* [提供された文章]
########

リニューアルで多彩なイベントとともに進化する会場へ 東京流通センター(TRC)

京流通センター(TRC)は展示場オープンからおよそ50年、さまざまなイベントとともに、そして物流の重要拠点として街とともに時代を歩んできた。2020年、昨年の第一展示場に引き続き、第二展示場の内装をリニューアル。新しいTRCイベントホールの今後の展望について、同社イベント事業部の久保将裕氏と松永悠梨恵氏に聞いた。



■リニューアルにより利用者のメリットを創出

今回のリニューアルでは、2019年12月初旬から約1カ月の期間で、第二展示場の内装を一新。前回の第一展示場と同様に、展示場内主要構造部の全面塗装や、雑用室・搬出入口の更新に加え、コンセントプレートや防炎垂壁の交換など、細部に至るまでリニューアルを実施した。
また、展示場内一部に天井バトンを新設。これまで天井への装飾は、各主催社や出展社が必要に応じてアルミトラス等を持ち込んで設置していたが、リニューアル後は照明の増設やバナーの吊下げの一部が直接天井バトンに設置可能となり、利用者にとってコストダウンが見込まれる。

########

* [提供された記録]
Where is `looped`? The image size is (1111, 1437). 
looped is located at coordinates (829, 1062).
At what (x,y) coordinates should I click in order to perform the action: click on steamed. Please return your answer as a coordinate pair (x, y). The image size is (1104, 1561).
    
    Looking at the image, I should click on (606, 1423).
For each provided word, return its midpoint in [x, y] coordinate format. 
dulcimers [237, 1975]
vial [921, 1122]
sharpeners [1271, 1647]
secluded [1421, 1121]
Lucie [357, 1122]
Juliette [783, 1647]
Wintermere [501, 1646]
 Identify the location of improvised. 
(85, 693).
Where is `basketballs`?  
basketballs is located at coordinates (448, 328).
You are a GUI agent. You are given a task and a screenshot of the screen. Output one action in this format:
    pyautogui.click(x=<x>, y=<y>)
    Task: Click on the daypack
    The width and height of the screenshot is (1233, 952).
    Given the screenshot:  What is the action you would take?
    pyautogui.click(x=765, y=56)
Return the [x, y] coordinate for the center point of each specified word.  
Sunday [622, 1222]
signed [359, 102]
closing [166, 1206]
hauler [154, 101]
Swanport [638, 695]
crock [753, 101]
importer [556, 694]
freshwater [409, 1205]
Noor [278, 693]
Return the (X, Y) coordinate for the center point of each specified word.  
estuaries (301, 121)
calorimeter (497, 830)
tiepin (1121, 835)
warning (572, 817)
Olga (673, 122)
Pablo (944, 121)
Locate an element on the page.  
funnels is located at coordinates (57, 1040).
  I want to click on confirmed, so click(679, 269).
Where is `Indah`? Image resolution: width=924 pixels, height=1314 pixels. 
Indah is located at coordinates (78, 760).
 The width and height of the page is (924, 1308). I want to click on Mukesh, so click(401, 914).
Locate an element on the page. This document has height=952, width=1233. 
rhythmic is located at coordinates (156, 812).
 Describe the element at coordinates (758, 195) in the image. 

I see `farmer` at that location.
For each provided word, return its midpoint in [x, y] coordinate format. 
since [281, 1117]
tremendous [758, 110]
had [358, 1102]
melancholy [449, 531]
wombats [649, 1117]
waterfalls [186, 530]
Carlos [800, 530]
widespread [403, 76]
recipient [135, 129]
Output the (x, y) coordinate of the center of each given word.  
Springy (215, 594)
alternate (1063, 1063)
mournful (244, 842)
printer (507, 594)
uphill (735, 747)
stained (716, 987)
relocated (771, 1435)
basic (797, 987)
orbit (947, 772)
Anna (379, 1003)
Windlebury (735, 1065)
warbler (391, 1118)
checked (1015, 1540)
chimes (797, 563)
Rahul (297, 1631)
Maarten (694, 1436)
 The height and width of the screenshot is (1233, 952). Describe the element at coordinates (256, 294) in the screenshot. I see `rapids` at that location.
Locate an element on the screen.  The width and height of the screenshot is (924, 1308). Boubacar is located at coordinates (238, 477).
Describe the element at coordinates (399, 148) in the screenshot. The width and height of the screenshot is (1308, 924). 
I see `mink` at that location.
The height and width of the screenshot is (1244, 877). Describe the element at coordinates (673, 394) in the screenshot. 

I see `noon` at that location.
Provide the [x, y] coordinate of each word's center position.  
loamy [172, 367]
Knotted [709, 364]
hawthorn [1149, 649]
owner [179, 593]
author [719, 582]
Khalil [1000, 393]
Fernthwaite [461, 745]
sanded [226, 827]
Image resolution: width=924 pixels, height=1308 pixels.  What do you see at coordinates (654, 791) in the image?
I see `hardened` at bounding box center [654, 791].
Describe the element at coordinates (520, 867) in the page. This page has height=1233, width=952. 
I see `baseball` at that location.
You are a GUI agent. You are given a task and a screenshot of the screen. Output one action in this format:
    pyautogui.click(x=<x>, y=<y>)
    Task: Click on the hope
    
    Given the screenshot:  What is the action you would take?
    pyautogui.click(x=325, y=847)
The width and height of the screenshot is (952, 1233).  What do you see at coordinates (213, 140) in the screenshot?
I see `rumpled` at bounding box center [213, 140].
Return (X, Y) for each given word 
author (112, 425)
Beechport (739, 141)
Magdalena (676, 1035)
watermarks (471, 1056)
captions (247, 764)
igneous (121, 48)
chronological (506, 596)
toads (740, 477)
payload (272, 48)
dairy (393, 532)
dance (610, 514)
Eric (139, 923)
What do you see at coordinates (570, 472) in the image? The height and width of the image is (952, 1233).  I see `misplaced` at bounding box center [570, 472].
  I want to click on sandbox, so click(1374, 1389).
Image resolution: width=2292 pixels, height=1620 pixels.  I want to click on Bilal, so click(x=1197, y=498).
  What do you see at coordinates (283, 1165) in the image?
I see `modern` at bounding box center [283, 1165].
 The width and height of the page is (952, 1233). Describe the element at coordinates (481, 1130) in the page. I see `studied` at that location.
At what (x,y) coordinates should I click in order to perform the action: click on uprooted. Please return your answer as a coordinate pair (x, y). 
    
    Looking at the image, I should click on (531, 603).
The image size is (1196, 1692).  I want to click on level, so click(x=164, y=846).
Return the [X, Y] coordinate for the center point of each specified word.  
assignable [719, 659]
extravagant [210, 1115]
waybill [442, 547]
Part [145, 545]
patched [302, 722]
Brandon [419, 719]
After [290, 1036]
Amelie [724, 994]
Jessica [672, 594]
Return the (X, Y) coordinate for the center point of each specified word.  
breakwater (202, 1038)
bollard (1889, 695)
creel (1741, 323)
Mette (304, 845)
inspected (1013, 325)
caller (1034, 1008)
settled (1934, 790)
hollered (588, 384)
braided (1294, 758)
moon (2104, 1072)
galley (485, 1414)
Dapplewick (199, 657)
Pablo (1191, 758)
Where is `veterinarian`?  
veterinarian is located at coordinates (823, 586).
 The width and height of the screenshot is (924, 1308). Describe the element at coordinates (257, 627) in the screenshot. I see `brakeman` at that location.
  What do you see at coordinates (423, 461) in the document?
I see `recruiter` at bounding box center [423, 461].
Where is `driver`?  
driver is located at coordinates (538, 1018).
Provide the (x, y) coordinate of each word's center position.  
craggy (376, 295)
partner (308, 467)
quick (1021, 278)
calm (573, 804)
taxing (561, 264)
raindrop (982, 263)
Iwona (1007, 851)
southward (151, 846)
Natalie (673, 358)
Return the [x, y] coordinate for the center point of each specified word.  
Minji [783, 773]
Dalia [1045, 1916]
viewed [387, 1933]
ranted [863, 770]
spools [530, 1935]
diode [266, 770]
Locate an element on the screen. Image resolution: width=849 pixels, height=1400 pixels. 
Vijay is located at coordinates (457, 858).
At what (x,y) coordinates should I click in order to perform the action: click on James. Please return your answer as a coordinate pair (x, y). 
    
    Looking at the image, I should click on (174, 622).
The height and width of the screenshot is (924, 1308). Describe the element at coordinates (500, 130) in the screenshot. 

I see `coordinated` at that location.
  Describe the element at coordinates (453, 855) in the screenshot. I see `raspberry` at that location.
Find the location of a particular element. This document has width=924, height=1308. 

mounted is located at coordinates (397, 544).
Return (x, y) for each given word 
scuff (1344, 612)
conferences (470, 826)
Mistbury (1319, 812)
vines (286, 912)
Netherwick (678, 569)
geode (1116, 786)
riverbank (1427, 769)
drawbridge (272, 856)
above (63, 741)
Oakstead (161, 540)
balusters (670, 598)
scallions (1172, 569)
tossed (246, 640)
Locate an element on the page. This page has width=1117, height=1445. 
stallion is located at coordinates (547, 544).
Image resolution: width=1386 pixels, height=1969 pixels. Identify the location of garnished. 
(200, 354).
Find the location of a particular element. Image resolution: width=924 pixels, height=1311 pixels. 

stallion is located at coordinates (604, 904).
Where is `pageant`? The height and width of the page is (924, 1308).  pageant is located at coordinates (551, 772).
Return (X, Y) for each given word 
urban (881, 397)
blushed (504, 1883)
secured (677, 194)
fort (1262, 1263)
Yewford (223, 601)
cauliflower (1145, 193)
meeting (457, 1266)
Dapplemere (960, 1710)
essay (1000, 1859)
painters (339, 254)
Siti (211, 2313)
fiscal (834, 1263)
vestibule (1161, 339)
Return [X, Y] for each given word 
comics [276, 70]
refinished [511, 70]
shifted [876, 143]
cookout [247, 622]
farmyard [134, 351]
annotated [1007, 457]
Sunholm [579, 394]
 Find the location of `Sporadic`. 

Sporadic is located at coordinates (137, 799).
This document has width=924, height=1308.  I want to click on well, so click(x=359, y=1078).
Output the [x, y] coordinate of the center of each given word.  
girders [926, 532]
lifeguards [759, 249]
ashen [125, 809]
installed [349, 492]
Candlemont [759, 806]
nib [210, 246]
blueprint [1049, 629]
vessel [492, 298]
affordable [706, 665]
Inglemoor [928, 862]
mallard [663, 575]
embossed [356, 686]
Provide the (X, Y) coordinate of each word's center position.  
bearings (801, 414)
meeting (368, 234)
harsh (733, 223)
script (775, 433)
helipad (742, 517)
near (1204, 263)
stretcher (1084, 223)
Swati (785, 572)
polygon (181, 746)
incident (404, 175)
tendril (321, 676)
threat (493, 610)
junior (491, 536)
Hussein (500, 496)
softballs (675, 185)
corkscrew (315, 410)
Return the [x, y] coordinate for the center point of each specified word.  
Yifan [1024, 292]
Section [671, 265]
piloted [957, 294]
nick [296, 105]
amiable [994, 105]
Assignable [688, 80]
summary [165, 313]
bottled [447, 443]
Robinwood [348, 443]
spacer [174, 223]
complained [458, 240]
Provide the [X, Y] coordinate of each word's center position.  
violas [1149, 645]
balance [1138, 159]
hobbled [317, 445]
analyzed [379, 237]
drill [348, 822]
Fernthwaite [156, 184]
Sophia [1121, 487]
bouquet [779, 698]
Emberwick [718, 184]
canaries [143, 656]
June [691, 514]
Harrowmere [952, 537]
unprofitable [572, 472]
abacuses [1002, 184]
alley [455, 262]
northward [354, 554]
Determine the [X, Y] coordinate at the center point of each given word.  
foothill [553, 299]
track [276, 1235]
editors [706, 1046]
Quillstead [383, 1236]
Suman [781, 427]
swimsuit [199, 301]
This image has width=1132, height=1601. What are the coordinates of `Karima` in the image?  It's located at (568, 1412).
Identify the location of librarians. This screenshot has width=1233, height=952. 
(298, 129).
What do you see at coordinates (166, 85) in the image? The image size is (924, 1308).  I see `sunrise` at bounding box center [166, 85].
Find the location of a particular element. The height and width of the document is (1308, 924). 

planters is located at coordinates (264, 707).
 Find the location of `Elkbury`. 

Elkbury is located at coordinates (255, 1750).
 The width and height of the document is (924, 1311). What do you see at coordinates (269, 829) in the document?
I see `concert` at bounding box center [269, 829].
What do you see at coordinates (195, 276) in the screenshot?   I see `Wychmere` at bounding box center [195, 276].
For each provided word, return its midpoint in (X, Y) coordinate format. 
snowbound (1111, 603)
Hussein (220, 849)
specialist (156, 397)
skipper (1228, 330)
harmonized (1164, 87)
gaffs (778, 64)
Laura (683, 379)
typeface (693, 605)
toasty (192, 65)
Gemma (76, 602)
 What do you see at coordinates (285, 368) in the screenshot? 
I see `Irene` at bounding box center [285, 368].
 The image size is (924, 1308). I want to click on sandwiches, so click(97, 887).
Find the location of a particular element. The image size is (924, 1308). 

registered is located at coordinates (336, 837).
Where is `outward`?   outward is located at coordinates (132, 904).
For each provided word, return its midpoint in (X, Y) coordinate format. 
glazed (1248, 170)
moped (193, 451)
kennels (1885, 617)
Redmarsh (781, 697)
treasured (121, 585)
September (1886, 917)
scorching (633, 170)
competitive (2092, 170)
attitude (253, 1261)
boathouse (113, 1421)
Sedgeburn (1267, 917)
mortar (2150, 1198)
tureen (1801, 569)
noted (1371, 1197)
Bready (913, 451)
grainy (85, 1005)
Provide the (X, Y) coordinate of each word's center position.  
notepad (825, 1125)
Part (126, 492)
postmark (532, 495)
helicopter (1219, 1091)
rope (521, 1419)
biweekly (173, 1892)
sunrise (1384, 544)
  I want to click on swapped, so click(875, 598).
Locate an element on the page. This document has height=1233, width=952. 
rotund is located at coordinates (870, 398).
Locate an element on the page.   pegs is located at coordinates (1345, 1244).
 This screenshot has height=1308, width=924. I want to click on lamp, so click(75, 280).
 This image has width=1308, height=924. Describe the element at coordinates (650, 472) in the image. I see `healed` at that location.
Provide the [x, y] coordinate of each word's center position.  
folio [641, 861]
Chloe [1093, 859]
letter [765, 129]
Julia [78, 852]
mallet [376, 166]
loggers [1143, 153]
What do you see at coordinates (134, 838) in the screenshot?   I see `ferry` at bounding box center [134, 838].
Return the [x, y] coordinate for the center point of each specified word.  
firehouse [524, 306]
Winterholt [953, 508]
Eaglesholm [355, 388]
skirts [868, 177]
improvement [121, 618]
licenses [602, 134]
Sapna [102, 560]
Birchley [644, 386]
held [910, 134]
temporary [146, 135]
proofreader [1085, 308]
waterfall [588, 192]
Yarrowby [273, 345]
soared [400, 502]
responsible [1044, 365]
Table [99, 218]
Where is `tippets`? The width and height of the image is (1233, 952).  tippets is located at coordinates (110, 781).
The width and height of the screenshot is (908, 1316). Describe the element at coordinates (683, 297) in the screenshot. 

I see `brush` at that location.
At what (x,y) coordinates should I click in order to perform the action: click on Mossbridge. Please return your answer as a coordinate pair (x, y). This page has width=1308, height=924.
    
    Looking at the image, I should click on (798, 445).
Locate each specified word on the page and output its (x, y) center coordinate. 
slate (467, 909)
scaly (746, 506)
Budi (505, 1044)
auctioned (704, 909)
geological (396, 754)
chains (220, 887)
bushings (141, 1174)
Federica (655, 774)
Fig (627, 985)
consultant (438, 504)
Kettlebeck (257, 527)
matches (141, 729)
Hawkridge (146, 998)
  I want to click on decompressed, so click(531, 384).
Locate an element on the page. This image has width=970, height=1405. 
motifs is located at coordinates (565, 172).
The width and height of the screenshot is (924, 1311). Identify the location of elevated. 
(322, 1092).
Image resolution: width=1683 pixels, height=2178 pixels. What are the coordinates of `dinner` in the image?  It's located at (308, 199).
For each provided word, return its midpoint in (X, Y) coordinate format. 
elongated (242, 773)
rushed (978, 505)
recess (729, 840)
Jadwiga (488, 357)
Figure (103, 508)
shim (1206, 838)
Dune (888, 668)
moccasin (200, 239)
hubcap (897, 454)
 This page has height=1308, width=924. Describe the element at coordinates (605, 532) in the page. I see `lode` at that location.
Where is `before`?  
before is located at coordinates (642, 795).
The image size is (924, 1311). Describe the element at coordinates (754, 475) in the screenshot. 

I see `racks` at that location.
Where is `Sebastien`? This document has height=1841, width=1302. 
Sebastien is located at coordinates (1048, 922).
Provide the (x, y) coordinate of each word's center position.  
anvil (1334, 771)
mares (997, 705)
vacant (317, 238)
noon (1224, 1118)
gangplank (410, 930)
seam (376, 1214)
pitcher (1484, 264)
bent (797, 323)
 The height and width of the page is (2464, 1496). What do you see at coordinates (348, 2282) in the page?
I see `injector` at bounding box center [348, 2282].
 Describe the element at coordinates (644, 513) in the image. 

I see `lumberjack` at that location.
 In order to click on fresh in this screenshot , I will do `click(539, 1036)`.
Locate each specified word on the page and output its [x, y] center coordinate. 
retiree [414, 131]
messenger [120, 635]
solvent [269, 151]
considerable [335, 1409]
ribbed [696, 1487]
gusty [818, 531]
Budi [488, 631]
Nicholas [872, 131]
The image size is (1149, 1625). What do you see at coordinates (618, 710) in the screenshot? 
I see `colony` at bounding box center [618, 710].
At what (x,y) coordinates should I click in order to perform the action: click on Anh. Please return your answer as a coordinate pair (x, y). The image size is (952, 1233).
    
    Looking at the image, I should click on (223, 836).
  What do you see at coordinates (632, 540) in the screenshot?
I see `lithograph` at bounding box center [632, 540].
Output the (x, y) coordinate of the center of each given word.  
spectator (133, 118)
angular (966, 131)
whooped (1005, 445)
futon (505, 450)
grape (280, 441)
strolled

########

* [取り組む課題]
東京流通センターの展示場リニューアルを扱った文章を、最後の文の後から書き継ぎなさい。 記録は、文章とは別の資料である。

* [課題の解答]
2020年度には第一、二展示場内の天井照明をLEDに切り替える工事を実施予定だ。


■あらゆるイベントに対応する柔軟な会場を目指す

現在、TRCを利用しているイベント種別は、展示会が約4割、販売会が約3割、その他種別として国家試験、同人誌即売会、握手会等多岐に渡る。展示会や販売会をはじめとしたイベント主催者のメリットを意識して、視覚的に見やすい空間づくりに留意したリニューアル工事となっている。

展示商品などを展示場でしっかり見せるためには照度を上げて、ホール内を明るくするのが望ましい。しかし、追加で照明を設置すれば、その分だけコストがかさんでしまう。今回、第二展示場もホワイトを基調としたカラーに塗装。シンプルかつ控えめなカラーリングでイベント内容を引き立てつつ、反射効果により以前に比べてホール内が明るくなった。

さらに、展示場内のコンセントプレートを、すべて新しいものに取り換えたこともホール全体の明るさに寄与している。第二展示場の利用者からは「明るくなった」「築年数を感じない」などの声が挙がっており、評判は上々だ。
「同じホール、そして同じ照明の数でも、以前に比べて商品などの見映えがぐっと良くなると思います。プライベートショーをはじめ様々な用途で開催が増えると嬉しいです」と久保氏は話す。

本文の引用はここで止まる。